#### Requirements:
Rewrite the rows from the line with "Image resolution: width=293" to the line with "Looking at the screenshot, I should 259,7." as a two-column CSV with the headers input and output, one line per row. Quote each field and replace any line breaks inside it with spaces.

Saved data entries
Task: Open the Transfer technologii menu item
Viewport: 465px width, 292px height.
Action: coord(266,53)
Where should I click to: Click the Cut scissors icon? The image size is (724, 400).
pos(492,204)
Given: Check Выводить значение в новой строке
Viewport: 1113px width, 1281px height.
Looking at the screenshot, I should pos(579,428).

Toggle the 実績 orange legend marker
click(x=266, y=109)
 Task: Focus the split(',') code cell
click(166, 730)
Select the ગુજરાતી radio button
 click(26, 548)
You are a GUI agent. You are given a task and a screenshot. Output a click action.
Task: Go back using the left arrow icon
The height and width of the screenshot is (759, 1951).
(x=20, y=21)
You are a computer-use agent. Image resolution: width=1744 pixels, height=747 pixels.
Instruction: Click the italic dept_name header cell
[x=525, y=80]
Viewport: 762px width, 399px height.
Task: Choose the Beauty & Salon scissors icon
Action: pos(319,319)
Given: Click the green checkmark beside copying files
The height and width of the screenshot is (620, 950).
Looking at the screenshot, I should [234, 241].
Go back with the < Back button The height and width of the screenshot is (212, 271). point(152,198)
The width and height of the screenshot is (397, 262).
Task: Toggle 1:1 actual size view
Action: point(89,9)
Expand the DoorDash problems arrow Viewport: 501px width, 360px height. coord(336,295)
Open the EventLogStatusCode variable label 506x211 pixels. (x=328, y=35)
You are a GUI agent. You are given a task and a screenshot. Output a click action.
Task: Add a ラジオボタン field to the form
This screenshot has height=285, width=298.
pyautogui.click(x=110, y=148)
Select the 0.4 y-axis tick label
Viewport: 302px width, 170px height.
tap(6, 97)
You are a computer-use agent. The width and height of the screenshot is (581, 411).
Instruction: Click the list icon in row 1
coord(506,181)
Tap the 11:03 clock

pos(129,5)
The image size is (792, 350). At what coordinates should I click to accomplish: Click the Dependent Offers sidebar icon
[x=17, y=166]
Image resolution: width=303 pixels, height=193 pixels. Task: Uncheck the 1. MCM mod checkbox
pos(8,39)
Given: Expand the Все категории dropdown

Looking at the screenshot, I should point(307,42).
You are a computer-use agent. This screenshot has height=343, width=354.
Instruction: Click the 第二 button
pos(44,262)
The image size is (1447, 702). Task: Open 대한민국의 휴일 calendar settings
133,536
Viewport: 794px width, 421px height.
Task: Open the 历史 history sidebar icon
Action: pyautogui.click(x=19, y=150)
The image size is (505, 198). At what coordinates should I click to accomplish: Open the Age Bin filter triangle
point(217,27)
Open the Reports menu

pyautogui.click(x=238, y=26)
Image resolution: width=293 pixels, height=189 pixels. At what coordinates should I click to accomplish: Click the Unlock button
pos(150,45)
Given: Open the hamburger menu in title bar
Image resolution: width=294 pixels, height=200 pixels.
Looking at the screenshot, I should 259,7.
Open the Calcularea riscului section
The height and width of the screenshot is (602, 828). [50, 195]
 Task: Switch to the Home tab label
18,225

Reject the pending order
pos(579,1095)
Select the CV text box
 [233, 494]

#### Final result:
input,output
"Image resolution: width=293 pixels, height=189 pixels. At what coordinates should I click to accomplish: Click the Unlock button","pos(150,45)"
"Given: Open the hamburger menu in title bar Image resolution: width=294 pixels, height=200 pixels.","Looking at the screenshot, I should 259,7."